Bueno, pues a nuestra derecha más rancia, crecientemente acotada a los márgenes de PP y Vox dada la desafección de Ciudadanos hacia el trifachito, le ocurre algo parecido, salvando las lógicas distancias, a lo que padecía el dictador alemán. Efectivamente, desde el inicio de la legislatura, a las huestes de Casado y Abascal este gobierno de coalición les ha parecido ilegítimo, y así lo han calificado. Y ya se sabe que contra un gobierno de esa naturaleza todo vale. Derrocarlo sería, pues, una obligación ‘constitucional’. El problema es que no pueden hacerlo sin saltarse la legalidad. Y esa impotencia se traduce en una creciente frustración, la cual conduce a actuaciones delirantes en las que se invocan, como en el búnker de Berlín, soluciones milagrosas que se materializan en hechos políticos ubicados entre lo ridículo y lo irreal. Veamos el primero de ellos. Se trata de ese atestado policial, confeccionado por dos capitanes de la guardia civil claramente sobreexcitados ideológicamente, a quienes no les ha importado sacrificar el prestigio del Cuerpo, ganado a pulso durante décadas de brillante actuación, en el altar de un texto que pretendía criminalizar el 8M mediante un compendio de bulos, medias verdades y testimonios tergiversados, que no buscaba otra cosa que convencernos de que una manifestación de 100.000 personas, deliberadamente convocada por el gobierno, con intención suicida añadida, para expandir el virus, contribuyó a la difusión de éste más que dos millones de personas hacinadas en el metro o decenas de miles de personas apiñadas en los estadios de fútbol. Tan grosero resultaba el informe que una jueza, no muy amiga del ejecutivo precisamente, se ha visto obligada a archivar el asunto de inmediato.

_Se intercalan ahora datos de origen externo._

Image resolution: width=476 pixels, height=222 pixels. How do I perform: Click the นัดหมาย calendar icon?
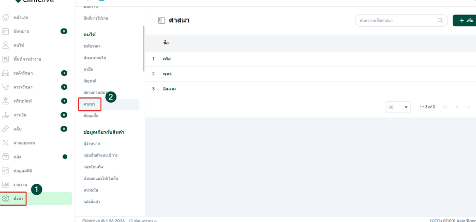click(6, 31)
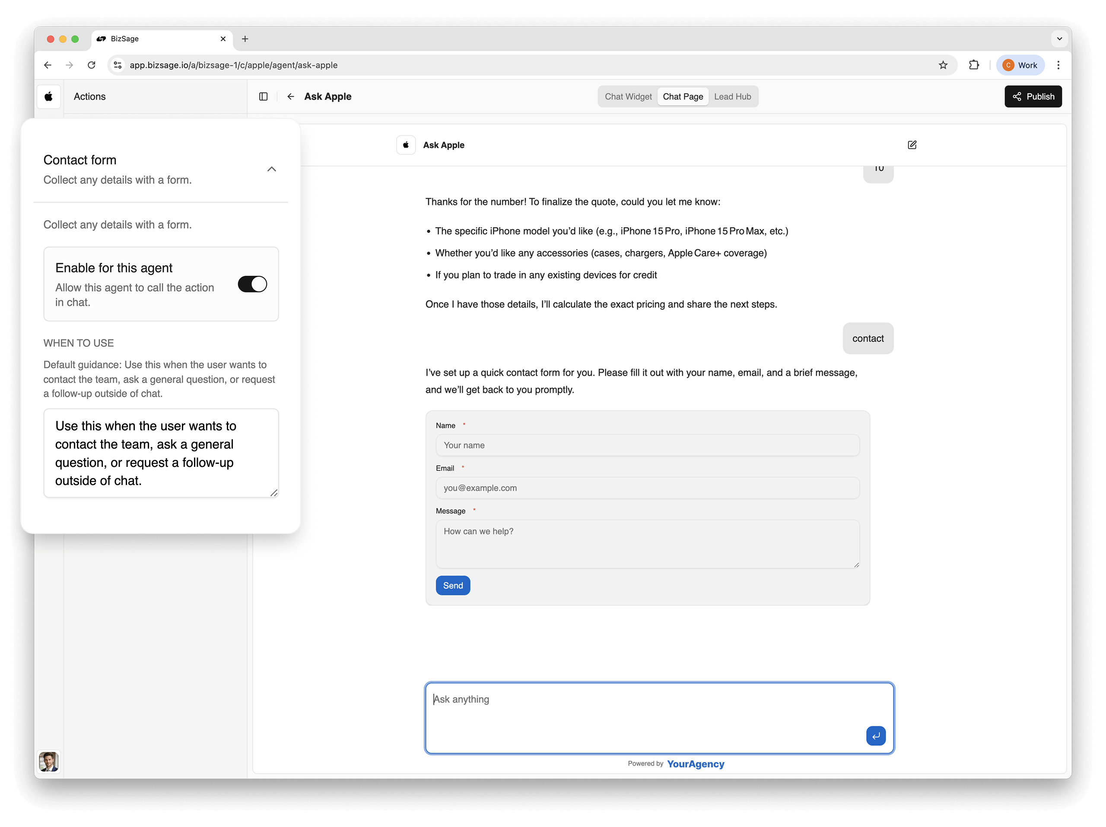The image size is (1106, 827).
Task: Toggle the sidebar panel icon
Action: coord(264,97)
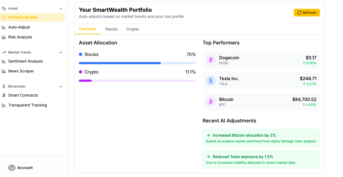Viewport: 343px width, 177px height.
Task: Open the Account button
Action: [x=32, y=168]
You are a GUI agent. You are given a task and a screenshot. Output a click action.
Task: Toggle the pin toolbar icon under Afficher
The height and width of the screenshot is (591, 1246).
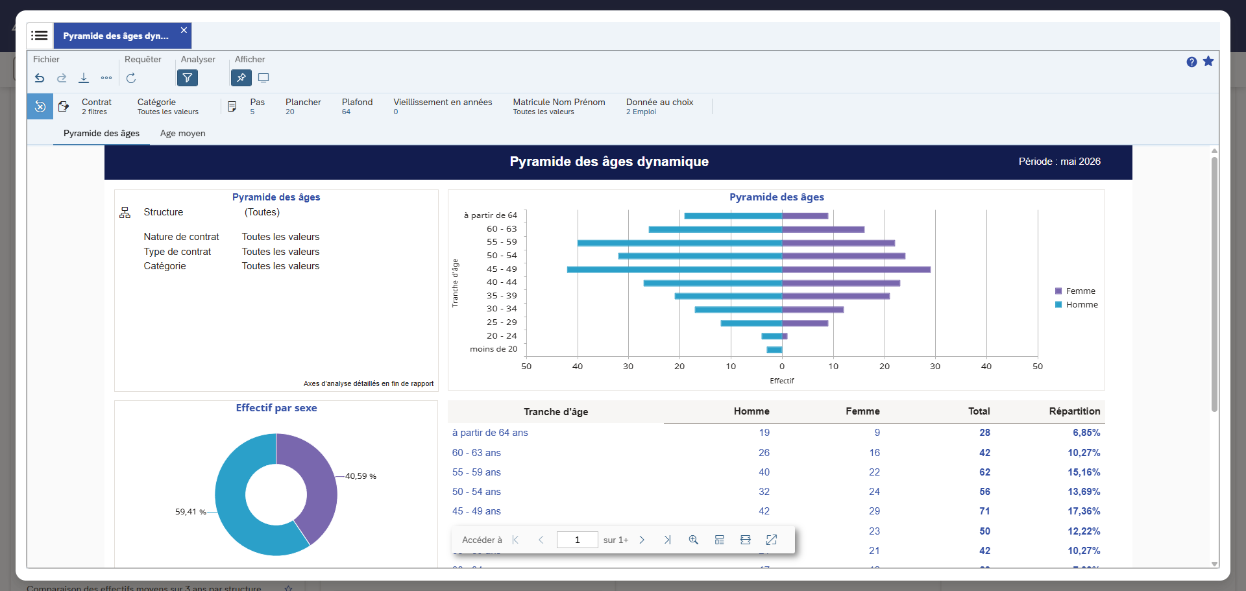pyautogui.click(x=241, y=78)

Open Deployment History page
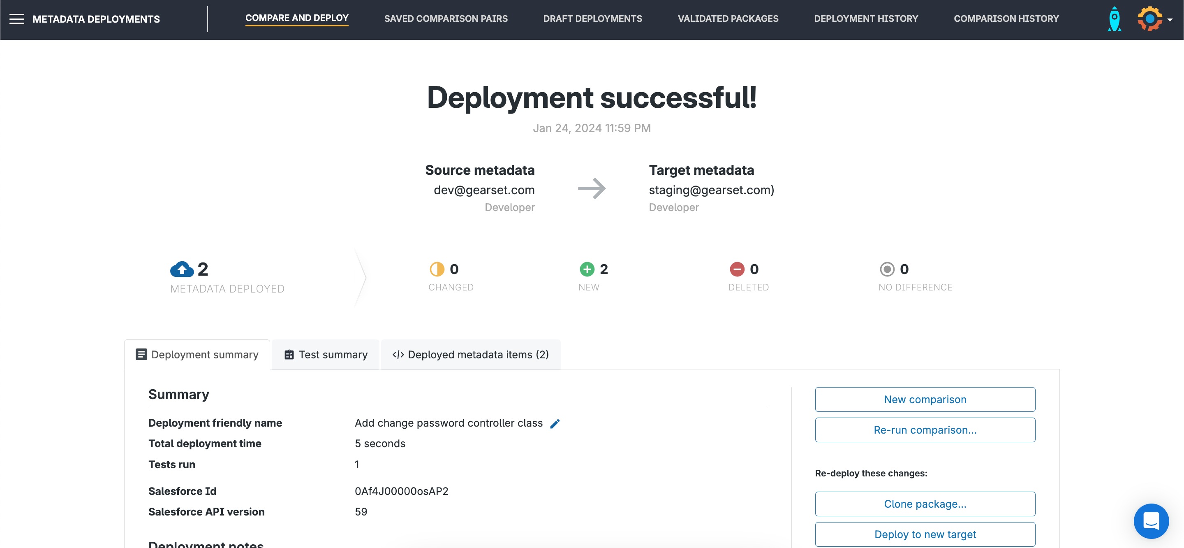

El segundo disparate tiene que ver con la tragedia acaecida en las residencias de mayores, sobre todo madrileñas. No importa que el BOE de Marzo establezca con nitidez que las competencias que las CCAA tienen sobre estos centros quedaron reforzadas durante el Estado de Alarma. Tampoco importa que sea el consejero de Sanidad de la Comunidad de Madrid el que, de su puño y letra, impartiera instrucciones expresas a los hospitales de esa autonomía para que no acogieran a ancianos procedentes de las residencias. No, el culpable de todo es el vicepresidente segundo del gobierno. Ante la evidencia de que los tribunales estén ya actuando contra el gobierno de Ayuso a instancias de denuncias de los familiares, la ultraderecha se limita a señalar infantilmente, contra toda evidencia documental, a Iglesias.

Un tercer ejército fantasmagórico ha creído la derecha extrema encontrarlo en los importantes recursos(subvenciones y préstamos) que, procedentes de la UE, van a llegarnos para afrontar la crisis. No se le ha ocurrido otra cosa a Casado que alinearse con los países del norte insolidarios que le niegan a los del sur el pan y la sal, exigiendo una fuerte condicionalidad, es decir, recortes, para que esas ayudas lleguen a sustanciarse. Obviamente, la imagen de unos políticos trabajando en Europa contra los intereses de España no beneficia precisamente sus expectativas. Y es que aquí la ideología, una vez más, ha primado sobre las necesidades del país: los reaccionarios son conscientes de que los fondos europeos pueden impulsar una salida progresista de la crisis y, en consecuencia, consolidar al gobierno que los ha propuesto y gestionado. La perspectiva de que el tándem Casado-Abascal llegue alguna vez a formar gobierno se diluye definitivamente si la economía se reactiva y se reorienta en un sentido más redistributivo y sostenible.

Todo esto pasa porque hay unas ideas que se derrumban, las del ultraliberalismo autoritario, y quienes las sostienen en España no aceptan que su tiempo ha pasado.